Les biens sans maître revenaient initialement à l’État, mais la loi ALUR a modifié cette disposition. À présent, c’est la commune qui est le principal bénéficiaire de ce type de biens. Ainsi, l’article 713 du Code civil dispose que « les biens qui n’ont pas de maître appartiennent à la commune sur le territoire de laquelle ils sont situés », sauf dans le cas où celle-ci refuse d’exercer ses droits. En revanche, en l’absence d’un héritier connu et acceptant, une succession est dite en déshérence lorsqu’elle devient la propriété de l’État. Zoom sur les différences entre ces deux notions.
Les biens sans maître
Définition
L’article L.1123-1 du Code général des propriétés des personnes publiques (CGPPP), dans sa version applicable depuis le 23 février 2022, dispose que les biens sans maître sont :
- « soit des biens qui font partie d’une succession qui a été ouverte depuis plus de 30 ans, si aucun successible ne s’est présenté » et si l’État n’en est pas déjà propriétaire. Par successible, on entend une personne qui a droit à un héritage, mais qui n’a pas encore choisi de l’accepter ou de le refuser. Le délai est ramené à 10 ans dans certaines zones, comme des quartiers qui font l’objet d’une opération d’urbanisme de grande ampleur ;
- « soit des immeubles qui n’ont pas de propriétaire connu et pour lesquels depuis plus de trois ans les taxes foncières n’ont pas été acquittées ou ont été acquittées par un tiers ».

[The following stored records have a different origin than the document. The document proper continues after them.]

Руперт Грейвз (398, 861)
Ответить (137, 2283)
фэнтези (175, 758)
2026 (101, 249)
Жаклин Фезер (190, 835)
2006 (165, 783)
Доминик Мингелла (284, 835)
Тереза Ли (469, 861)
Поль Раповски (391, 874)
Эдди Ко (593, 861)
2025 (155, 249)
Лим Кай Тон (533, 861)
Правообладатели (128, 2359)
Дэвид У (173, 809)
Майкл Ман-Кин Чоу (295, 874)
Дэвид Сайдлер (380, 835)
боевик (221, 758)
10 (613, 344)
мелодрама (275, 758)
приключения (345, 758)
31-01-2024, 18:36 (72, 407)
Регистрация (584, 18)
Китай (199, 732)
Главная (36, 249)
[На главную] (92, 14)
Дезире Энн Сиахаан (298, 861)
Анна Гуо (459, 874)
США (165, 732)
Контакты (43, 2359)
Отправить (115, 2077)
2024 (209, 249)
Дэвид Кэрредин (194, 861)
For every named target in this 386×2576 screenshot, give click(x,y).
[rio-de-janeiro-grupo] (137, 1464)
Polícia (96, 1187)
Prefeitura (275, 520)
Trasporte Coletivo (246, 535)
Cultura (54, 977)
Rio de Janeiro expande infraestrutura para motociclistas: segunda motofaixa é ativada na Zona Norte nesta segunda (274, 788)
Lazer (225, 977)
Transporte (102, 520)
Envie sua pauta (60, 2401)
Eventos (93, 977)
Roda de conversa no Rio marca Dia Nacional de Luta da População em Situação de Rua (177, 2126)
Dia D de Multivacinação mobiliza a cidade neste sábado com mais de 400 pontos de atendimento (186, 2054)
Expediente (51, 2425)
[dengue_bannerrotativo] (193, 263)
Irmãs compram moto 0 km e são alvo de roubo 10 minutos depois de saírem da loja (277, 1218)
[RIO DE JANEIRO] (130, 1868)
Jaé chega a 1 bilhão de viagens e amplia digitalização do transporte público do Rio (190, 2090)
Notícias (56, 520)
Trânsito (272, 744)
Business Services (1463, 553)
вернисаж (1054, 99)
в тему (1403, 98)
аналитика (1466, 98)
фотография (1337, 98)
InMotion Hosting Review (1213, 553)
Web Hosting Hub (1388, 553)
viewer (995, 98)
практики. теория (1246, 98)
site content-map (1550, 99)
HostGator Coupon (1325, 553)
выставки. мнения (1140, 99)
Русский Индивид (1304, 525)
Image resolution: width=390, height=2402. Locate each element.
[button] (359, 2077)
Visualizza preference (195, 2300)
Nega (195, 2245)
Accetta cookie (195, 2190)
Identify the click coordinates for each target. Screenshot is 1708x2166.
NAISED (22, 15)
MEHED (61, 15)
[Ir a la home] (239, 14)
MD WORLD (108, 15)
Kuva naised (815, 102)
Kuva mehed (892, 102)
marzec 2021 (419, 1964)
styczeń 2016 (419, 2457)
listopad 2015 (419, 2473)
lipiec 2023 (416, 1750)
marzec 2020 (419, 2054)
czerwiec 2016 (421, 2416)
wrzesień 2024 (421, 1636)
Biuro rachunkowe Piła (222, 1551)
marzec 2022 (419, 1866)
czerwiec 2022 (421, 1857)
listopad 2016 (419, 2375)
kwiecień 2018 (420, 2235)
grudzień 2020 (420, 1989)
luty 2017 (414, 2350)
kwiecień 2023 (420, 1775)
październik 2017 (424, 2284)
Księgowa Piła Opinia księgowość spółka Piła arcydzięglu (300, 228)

Procédure d’acquisition d’un bien sans maître par une commune
Un bien sans maître est un atout d’acquisition foncière pour les collectivités, mais il nécessite de suivre une procédure spécifique. Ainsi, selon l’article L.1123-1 du CGPPP, le maire doit prendre un arrêté, puis le publier et l’afficher. Il est également tenu, s’il y a lieu, « d’adresser une notification aux derniers domicile et résidence du dernier propriétaire connu ». Si le bien immobilier est habité ou exploité, il est aussi tenu de transmettre un avis à l’habitant ou à l’exploitant.
Dans l’hypothèse où les taxes foncières concernant l’immeuble étaient exonérées ou n’avaient pas été mises en recouvrement selon les dispositions du Code des impôts, le maire doit envoyer une notification au tiers qui aurait acquitté les taxes foncières. Enfin, l’arrêté doit parvenir au représentant de l’État dans le département.
Dans un délai de 6 mois à compter de l’accomplissement de la dernière mesure de publicité, si le propriétaire ne s’est pas fait connaître, l’immeuble sera présumé sans maître. Dans ce cas, la commune, après délibération du conseil municipal, sera en droit d’incorporer le bien immobilier dans son domaine, ce qui devra être constaté par un arrêté du maire.
Si la délibération n’a pas eu lieu dans un délai de 6 mois à compter de la vacance présumée du bien, ce dernier sera attribué à l’État, sauf exception. Ainsi, certains biens sont transférés au Conservatoire de l’espace littoral des rivages lacustres ou au Conservatoire régional d’espaces naturels.
Le bien peut-il être restitué à son véritable propriétaire ?
Rien n’interdit au véritable propriétaire du bien présumé sans maître de le revendiquer pour obtenir sa restitution, dans la mesure où sa requête intervient moins de trente ans après l’ouverture de la succession.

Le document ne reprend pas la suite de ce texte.